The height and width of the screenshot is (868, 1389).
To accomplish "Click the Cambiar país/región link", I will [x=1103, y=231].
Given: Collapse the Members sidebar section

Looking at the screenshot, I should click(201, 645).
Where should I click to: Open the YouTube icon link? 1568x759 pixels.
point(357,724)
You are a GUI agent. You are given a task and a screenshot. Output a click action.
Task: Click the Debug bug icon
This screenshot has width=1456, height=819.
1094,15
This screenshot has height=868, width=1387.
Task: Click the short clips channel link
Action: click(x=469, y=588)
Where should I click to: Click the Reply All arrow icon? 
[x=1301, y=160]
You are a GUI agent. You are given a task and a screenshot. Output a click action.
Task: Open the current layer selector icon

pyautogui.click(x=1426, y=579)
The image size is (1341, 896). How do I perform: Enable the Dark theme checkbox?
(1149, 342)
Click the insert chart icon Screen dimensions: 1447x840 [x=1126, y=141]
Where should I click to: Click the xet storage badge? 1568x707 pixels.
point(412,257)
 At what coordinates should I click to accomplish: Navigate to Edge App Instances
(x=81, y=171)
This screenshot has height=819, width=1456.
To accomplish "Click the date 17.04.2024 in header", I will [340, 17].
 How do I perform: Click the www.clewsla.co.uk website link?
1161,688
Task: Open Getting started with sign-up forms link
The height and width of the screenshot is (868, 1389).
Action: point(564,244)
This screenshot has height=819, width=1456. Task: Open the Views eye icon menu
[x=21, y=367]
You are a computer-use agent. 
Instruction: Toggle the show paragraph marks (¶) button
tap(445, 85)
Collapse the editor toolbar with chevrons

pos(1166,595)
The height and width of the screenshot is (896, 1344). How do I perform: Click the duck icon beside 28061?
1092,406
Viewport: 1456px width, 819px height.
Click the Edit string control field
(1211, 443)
◆ ◆ ◆ ◆ ◆ ◆ ◆
**WHAT IS REQUIRED:** What are the lines of the data above that include the string "will"? Copy them.

**SOLUTION TO THE PROBLEM:**
To accomplish "Click the Cambiar país/región link", I will [x=1103, y=231].
To accomplish "Click the date 17.04.2024 in header", I will [340, 17].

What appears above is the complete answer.